Previous Table of Contents Next


CHAPTER 11
Oracle Application Monitoring

Because Oracle is the world’s leading relational database, many vendors will offer tools that claim to monitor Oracle and alert the DBA to performance problems. Even Oracle itself is entering the monitoring marketplace with an Oracle Expert tool that was released in the second quarter of 1996.

These tools fall into a couple of broad categories. First are the reactive tools that diagnose a problem after it has been reported.

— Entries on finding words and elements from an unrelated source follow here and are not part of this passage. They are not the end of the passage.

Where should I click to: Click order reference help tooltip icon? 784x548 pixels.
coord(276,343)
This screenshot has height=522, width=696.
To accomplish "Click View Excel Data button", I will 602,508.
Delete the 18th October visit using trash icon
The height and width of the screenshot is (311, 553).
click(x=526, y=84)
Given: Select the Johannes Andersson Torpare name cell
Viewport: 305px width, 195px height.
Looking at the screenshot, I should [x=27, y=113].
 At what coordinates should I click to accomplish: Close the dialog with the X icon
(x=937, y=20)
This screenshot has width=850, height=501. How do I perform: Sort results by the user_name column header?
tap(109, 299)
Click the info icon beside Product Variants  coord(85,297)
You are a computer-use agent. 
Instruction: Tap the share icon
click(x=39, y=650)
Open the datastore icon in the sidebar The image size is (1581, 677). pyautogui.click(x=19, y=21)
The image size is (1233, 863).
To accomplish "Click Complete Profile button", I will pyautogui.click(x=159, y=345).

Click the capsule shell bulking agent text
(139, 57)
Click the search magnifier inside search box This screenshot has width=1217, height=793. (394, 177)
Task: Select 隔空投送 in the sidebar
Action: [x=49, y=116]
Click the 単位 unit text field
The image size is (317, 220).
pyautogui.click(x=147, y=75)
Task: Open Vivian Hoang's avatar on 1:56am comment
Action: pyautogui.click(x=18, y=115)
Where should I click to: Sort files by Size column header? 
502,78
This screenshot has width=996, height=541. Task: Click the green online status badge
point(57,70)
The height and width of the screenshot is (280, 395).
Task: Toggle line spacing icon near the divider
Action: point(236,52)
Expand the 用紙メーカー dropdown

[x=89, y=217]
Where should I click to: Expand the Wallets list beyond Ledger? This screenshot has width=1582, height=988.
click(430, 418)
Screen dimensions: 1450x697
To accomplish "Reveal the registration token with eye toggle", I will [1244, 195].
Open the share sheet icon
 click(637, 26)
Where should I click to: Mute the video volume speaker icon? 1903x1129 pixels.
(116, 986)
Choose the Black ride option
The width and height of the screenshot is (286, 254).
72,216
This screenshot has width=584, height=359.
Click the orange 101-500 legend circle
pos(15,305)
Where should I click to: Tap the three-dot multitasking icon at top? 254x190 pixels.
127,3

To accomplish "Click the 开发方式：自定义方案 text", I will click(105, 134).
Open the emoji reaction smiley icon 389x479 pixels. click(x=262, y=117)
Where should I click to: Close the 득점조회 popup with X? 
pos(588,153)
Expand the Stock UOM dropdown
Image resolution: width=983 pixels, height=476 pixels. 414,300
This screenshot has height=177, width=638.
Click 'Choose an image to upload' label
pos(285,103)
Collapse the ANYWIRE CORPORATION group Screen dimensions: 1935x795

The second group of tools is able to proactively monitor the database and search for trouble before it ever impacts the user.

An example of the reactive class is the AdHawk tool by Eventus Software. AdHawk allows the DBA to rapidly view database locks and SQL in graphical format, quickly pinpointing the cause of a specific performance problem. This tool is especially useful for situations where only a few users are plagued with poor performance, while other users on the database are not experiencing problems.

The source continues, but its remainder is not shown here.